*What is being asked*: From the news item on low socio-economic status and higher education below, reproduce word for word the passage that opens with the words containing "Low Socio-Economic Status" and closes with "a STEM degree.".

*Document extract*:
>>>

News & Views item - June 2009

 

 

Low Socio-Economic Status and Higher Education in Science, Technology, Engineering or Mathematics. (June 13, 2009)

Australia's 2009/10 federal budget, brought down on May 12, allocates $206 million over two years in performance funding to improve teaching quality, participation, student engagement and completion rates and institutions that attract and retain low socio-economic-status students will be rewarded with $325 million over four years while universities will be given $108 million over four years to build long-term partnerships with schools in disadvantaged areas to promote the benefits of higher education.


Overall rates of retention of US university students who begin as science majors and actually graduate with a STEM degree.

 

Just how this is to be undertaken isn't specified but undoubtedly plans already exist or are in advanced planning by universities to take advantage of the the promised funds.

<<<

*Dataset records*:
>>>

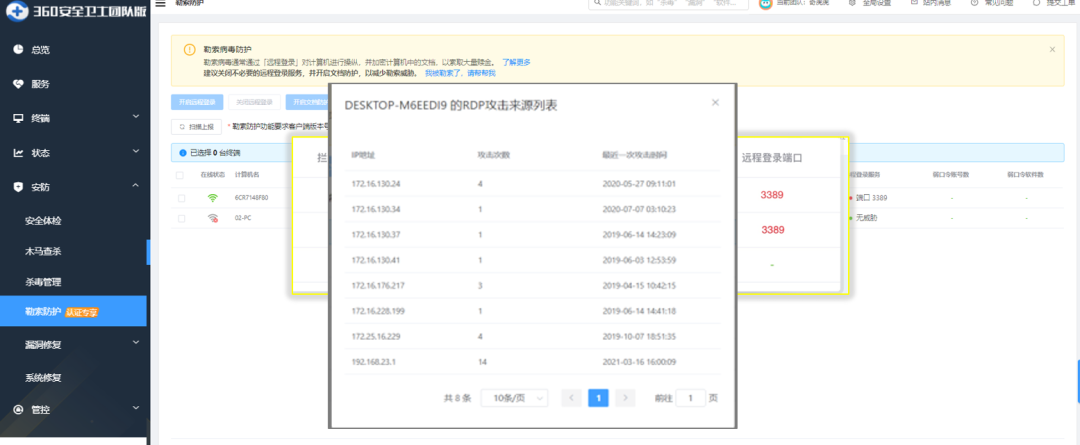The height and width of the screenshot is (445, 1080).
Task: Click the red offline status icon for 02-PC
Action: [212, 217]
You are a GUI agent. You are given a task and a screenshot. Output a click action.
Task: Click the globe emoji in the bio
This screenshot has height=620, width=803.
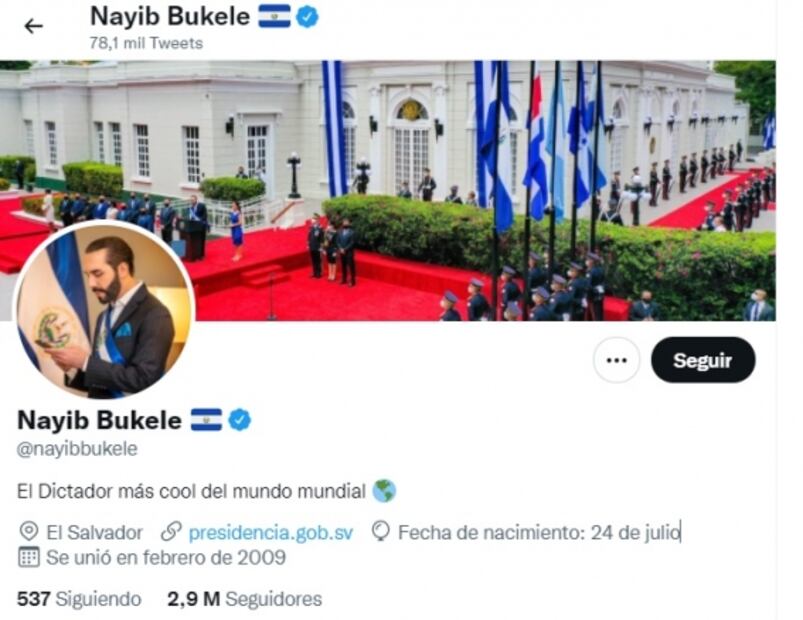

<<<

*Response box*:
Low Socio-Economic Status and Higher Education in Science, Technology, Engineering or Mathematics. (June 13, 2009)

Australia's 2009/10 federal budget, brought down on May 12, allocates $206 million over two years in performance funding to improve teaching quality, participation, student engagement and completion rates and institutions that attract and retain low socio-economic-status students will be rewarded with $325 million over four years while universities will be given $108 million over four years to build long-term partnerships with schools in disadvantaged areas to promote the benefits of higher education.


Overall rates of retention of US university students who begin as science majors and actually graduate with a STEM degree.